Give every line of the rows as a JSON list of strings, one string per line, skipping blank lines and leaving the pictures out.

_ _ _ _ _ _ _

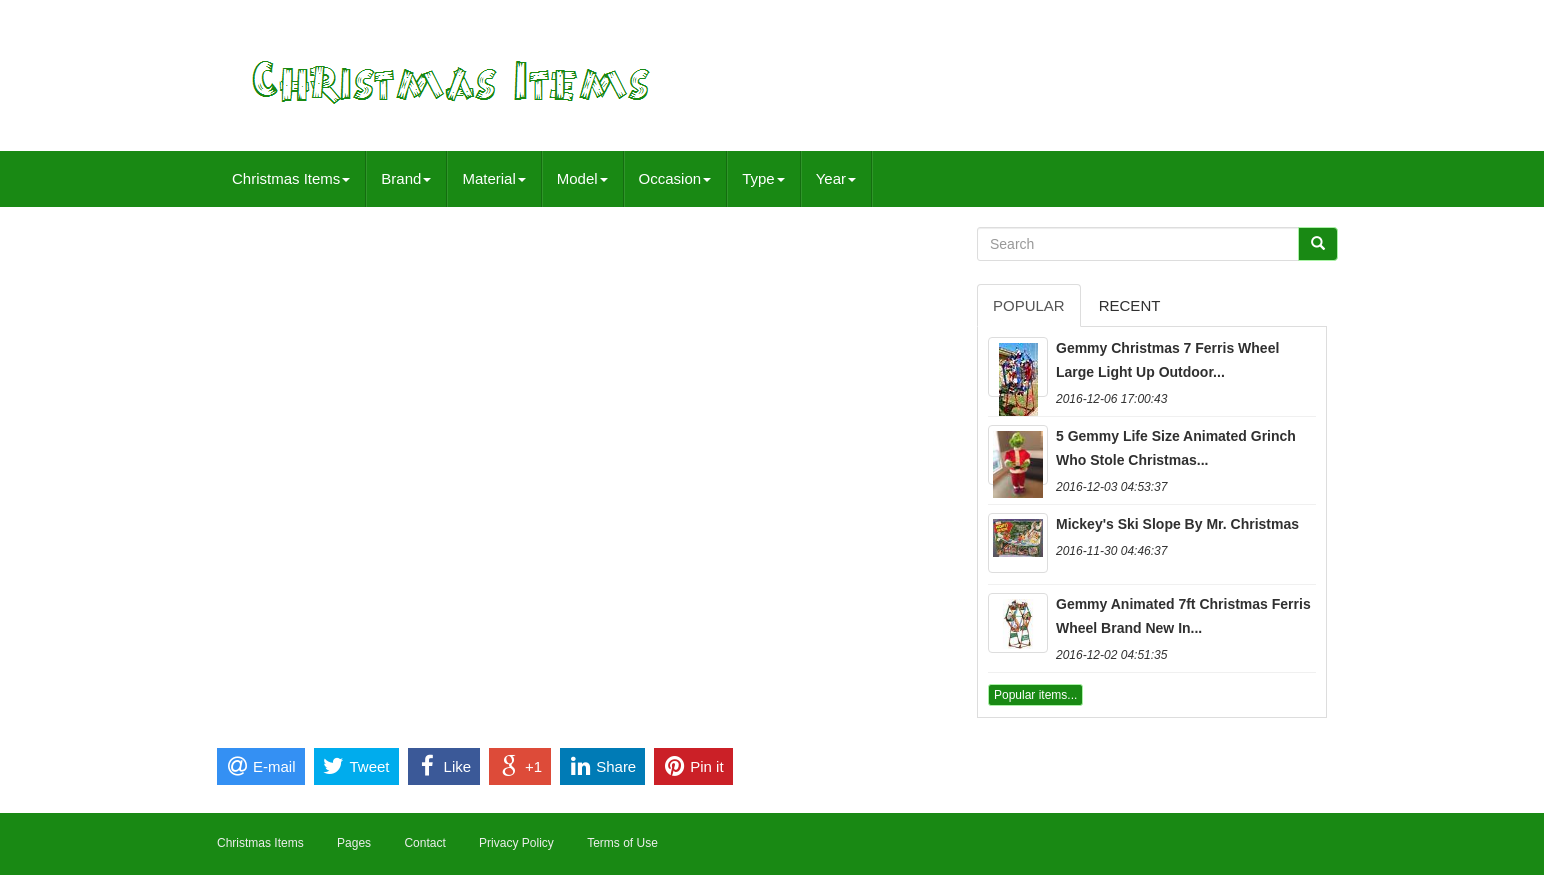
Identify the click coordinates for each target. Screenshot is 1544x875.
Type (763, 178)
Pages (354, 843)
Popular (1029, 305)
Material (493, 178)
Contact (424, 843)
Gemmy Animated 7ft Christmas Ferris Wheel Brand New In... (1183, 616)
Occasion (675, 178)
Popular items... (1035, 695)
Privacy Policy (516, 843)
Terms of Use (622, 843)
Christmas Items (291, 178)
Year (836, 178)
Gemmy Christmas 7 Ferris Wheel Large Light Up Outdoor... (1167, 360)
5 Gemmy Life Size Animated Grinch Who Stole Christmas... (1176, 448)
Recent (1130, 305)
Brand (406, 178)
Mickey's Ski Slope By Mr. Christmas (1177, 524)
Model (582, 178)
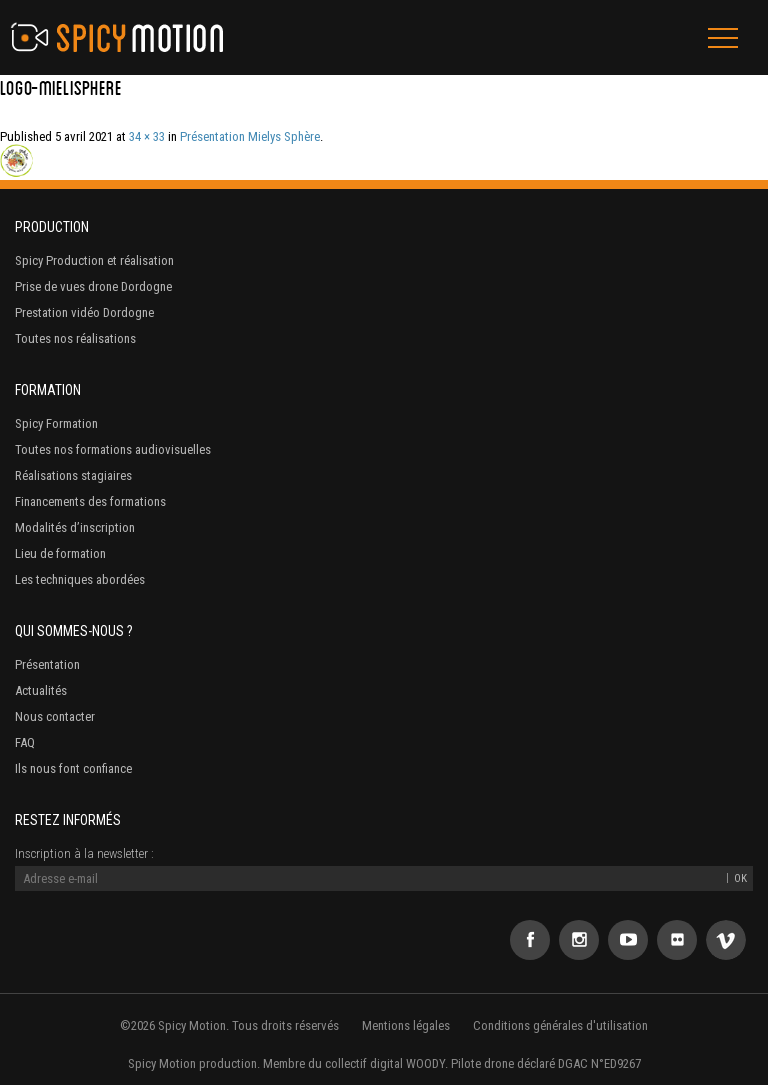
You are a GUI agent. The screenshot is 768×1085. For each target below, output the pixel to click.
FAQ (25, 742)
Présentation (47, 664)
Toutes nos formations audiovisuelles (113, 449)
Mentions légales (406, 1025)
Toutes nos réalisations (75, 338)
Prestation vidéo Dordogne (84, 312)
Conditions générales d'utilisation (560, 1025)
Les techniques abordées (80, 579)
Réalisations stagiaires (73, 475)
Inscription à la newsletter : (84, 853)
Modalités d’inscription (75, 527)
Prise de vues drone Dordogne (93, 286)
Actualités (41, 690)
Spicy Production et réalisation (94, 260)
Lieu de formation (60, 553)
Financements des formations (90, 501)
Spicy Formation (56, 423)
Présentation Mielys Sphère (250, 136)
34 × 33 (147, 136)
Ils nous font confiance (73, 768)
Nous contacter (55, 716)
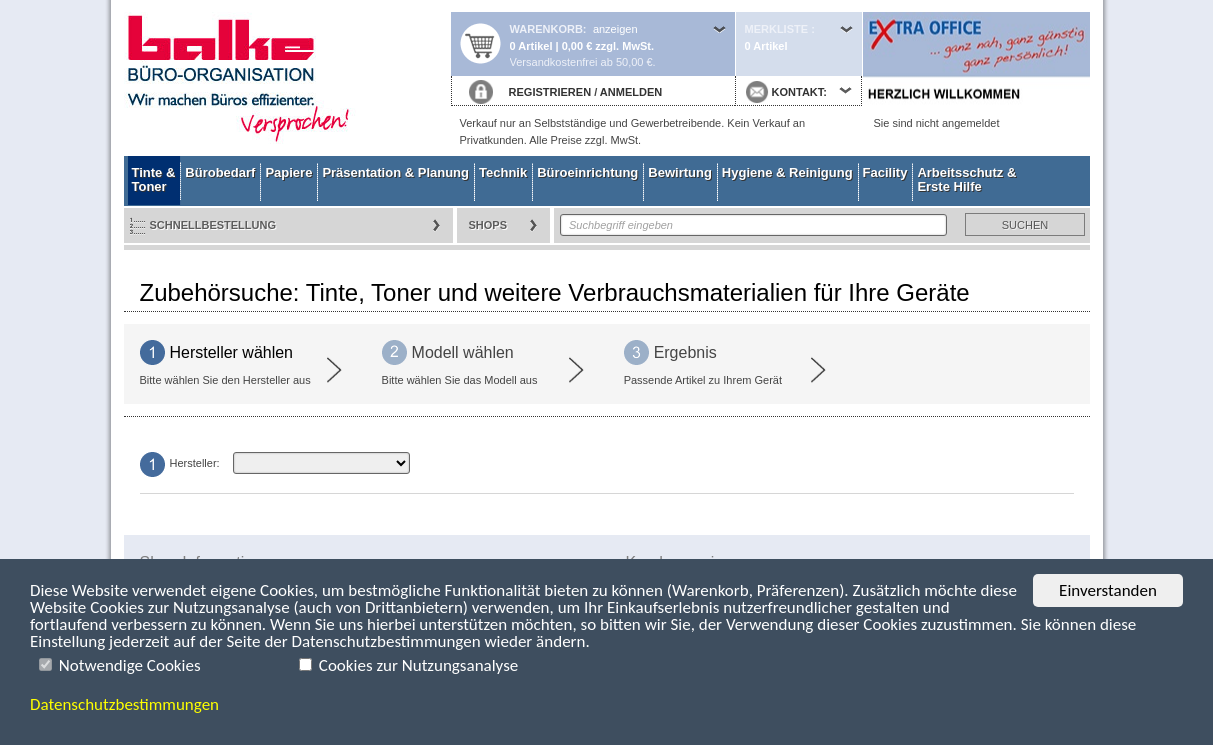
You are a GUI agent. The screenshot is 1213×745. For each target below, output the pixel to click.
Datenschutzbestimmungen (124, 704)
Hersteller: (195, 463)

_ _ _ _ _ _ _

▶ Response to the task:
[
  "Identify the click coordinates for each target. Screenshot is 1544x875.",
  "Type (763, 178)",
  "Pages (354, 843)",
  "Popular (1029, 305)",
  "Material (493, 178)",
  "Contact (424, 843)",
  "Gemmy Animated 7ft Christmas Ferris Wheel Brand New In... (1183, 616)",
  "Occasion (675, 178)",
  "Popular items... (1035, 695)",
  "Privacy Policy (516, 843)",
  "Terms of Use (622, 843)",
  "Christmas Items (291, 178)",
  "Year (836, 178)",
  "Gemmy Christmas 7 Ferris Wheel Large Light Up Outdoor... (1167, 360)",
  "5 Gemmy Life Size Animated Grinch Who Stole Christmas... (1176, 448)",
  "Recent (1130, 305)",
  "Brand (406, 178)",
  "Mickey's Ski Slope By Mr. Christmas (1177, 524)",
  "Model (582, 178)",
  "You are a GUI agent. The screenshot is 768×1085. For each target below, output the pixel to click.",
  "FAQ (25, 742)",
  "Présentation (47, 664)",
  "Toutes nos formations audiovisuelles (113, 449)",
  "Mentions légales (406, 1025)",
  "Toutes nos réalisations (75, 338)",
  "Prestation vidéo Dordogne (84, 312)",
  "Conditions générales d'utilisation (560, 1025)",
  "Les techniques abordées (80, 579)",
  "Réalisations stagiaires (73, 475)",
  "Inscription à la newsletter : (84, 853)",
  "Modalités d’inscription (75, 527)",
  "Prise de vues drone Dordogne (93, 286)",
  "Actualités (41, 690)",
  "Spicy Production et réalisation (94, 260)",
  "Lieu de formation (60, 553)",
  "Financements des formations (90, 501)",
  "Spicy Formation (56, 423)",
  "Présentation Mielys Sphère (250, 136)",
  "34 × 33 (147, 136)",
  "Ils nous font confiance (73, 768)",
  "Nous contacter (55, 716)",
  "You are a GUI agent. The screenshot is 1213×745. For each target below, output the pixel to click.",
  "Datenschutzbestimmungen (124, 704)",
  "Hersteller: (195, 463)"
]